I saw the video for that and wrote down what the guy was saying as he... fuck. He probably read one and made a video of it... an I wrote down his words.
...Writing down the words of a video somebody else made is not writing. It's typing.

Unless you made up the story and tell it in your own words, it is not yours and you can not enter it in a contest. This is a creative works contest, not a contest of who can transcribe words from a YouTube video (tip: absolutely anyone can, and this is not relevant to their talent at anything).
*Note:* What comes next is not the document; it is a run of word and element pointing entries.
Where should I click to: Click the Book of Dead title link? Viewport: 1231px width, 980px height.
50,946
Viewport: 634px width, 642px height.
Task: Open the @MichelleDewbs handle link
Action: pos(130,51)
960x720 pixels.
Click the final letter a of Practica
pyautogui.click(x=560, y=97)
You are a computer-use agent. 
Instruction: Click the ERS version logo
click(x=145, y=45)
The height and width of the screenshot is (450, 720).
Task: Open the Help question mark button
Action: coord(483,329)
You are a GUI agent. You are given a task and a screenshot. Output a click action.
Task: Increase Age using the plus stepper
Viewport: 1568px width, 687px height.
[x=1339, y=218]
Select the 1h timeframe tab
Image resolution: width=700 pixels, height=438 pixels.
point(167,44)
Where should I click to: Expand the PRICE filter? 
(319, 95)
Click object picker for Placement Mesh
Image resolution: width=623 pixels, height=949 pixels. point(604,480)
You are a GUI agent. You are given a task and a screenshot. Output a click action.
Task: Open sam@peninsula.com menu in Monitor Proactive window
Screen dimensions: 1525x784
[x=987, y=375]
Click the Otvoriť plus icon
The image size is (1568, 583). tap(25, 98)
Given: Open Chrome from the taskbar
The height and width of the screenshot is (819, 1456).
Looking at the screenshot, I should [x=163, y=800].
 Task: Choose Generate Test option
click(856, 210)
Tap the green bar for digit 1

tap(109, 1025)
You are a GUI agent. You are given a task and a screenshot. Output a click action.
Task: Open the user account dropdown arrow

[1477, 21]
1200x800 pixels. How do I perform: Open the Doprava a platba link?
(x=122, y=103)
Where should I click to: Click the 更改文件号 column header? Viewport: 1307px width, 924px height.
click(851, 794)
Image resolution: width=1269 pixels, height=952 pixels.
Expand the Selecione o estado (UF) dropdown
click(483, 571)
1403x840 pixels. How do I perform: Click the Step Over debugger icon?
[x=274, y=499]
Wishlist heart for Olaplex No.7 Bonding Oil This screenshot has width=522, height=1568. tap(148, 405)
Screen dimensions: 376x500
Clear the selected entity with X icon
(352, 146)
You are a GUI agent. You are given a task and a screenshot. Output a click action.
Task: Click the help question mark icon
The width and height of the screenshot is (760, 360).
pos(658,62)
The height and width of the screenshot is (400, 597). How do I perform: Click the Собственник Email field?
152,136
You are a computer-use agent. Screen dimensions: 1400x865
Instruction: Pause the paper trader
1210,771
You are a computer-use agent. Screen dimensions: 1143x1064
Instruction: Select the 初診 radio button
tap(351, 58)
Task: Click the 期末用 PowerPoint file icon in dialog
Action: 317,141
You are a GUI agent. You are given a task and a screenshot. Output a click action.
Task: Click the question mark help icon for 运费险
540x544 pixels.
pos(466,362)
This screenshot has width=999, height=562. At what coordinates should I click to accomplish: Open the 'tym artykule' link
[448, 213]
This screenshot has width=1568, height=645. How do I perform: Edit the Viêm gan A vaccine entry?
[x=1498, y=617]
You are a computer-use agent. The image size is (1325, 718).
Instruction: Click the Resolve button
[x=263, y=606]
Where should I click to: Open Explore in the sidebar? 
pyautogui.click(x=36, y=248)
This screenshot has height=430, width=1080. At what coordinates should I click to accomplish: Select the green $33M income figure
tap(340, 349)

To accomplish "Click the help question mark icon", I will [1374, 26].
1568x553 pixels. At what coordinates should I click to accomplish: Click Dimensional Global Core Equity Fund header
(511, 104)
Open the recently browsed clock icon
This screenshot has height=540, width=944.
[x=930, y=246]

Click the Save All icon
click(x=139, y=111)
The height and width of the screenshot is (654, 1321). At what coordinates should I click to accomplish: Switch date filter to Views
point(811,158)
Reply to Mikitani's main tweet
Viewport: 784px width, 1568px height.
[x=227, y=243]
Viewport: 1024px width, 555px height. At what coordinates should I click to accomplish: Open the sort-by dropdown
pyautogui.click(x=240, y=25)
This should not be this hard to grasp.

It is also absolutely not the same as "getting one idea from" something else.
 
Re: Pokemon Creepypasta Contest

What I meant was I am now writing a creepypasta based around Pokémon draining humans of their blood, which I got from the Beautifly story.

But Chary2K says I can't dp that since I'm stealing it so yeah... Never mind my Entry.

Unless I get off my ass to art simething.
 
Re: Pokemon Creepypasta Contest

(Verne, don't know what you wanted as a title, so I'll just call your story "Moonlight". Unless you want something different, in which case tell me so.)
 
Re: Pokemon Creepypasta Contest

Meh, I never title shit cause I suck. I was calling it moon garden myself.
 
Re: Pokemon Creepypasta Contest

I'll change that right away. Thanks for submitting something!

(I promise I'll put something in before the contest is over.)